Assignment: From the line containing "The width and" through the last line of the data, return those lines exactly as written and nothing more.

[Stored items]
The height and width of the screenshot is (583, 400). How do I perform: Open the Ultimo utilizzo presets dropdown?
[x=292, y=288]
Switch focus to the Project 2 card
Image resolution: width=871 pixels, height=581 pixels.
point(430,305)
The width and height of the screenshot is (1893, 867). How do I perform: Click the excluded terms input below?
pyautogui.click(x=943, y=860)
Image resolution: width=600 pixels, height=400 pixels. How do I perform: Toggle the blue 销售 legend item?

Your response:
The width and height of the screenshot is (1893, 867). How do I perform: Click the excluded terms input below?
pyautogui.click(x=943, y=860)
Image resolution: width=600 pixels, height=400 pixels. How do I perform: Toggle the blue 销售 legend item?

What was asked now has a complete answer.